It uses a SQLite database to cache channel information and avoid hitting the YouTube API as much as possible.
You need to obtain an API key by registering an application, then you need to enable that application to use the YouTube Data API.
After you've obtained your key, assign it to the YT_CH_ARCHIVER_API_KEY
environment variable.
Set a path for downloading the videos with the YT_CH_ARCHIVER_ROOT_PATH
environment variable. Directories will be created under here that correspond to the name of each channel.
You can optionally set YT_CH_ARCHIVER_DB_PATH
to the location where you want the SQLite database to be stored. By default it will be ~/.local/share/yt-ch-archiver/videos.db
.
The general usage for this utility is to run get
then list
commands. The former gets information from YouTube and caches it locally, while the latter works on the cached data.

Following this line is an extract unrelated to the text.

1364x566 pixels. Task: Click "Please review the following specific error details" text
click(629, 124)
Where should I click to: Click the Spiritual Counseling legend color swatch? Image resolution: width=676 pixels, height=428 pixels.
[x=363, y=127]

First, get the list of all the videos for the channel:
./app.py videos get <channel-name>
Now retrieve the playlists:
./app.py playlists get <channel-name>
Playlists sometimes contain videos that are unlisted on the main channel. They also often contain videos from other channels.
Run this command to cache the information for the unlisted and external videos:
./app.py playlists ls <channel-name> --add-unlisted --add-external
If you now run ./app.py list-channels
you will see the main channel, plus all the channels that relate to any external videos that were on playlists.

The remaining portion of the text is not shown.